**Task statement:**
Line by line, transcribe the data shown below.

Extracted data entries:
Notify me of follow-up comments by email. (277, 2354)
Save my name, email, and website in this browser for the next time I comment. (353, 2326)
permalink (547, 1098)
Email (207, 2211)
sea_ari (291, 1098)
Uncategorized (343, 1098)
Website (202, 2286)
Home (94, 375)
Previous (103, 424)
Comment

**Response area:**
Notify me of follow-up comments by email. (277, 2354)
Save my name, email, and website in this browser for the next time I comment. (353, 2326)
permalink (547, 1098)
Email (207, 2211)
sea_ari (291, 1098)
Uncategorized (343, 1098)
Website (202, 2286)
Home (94, 375)
Previous (103, 424)
Comment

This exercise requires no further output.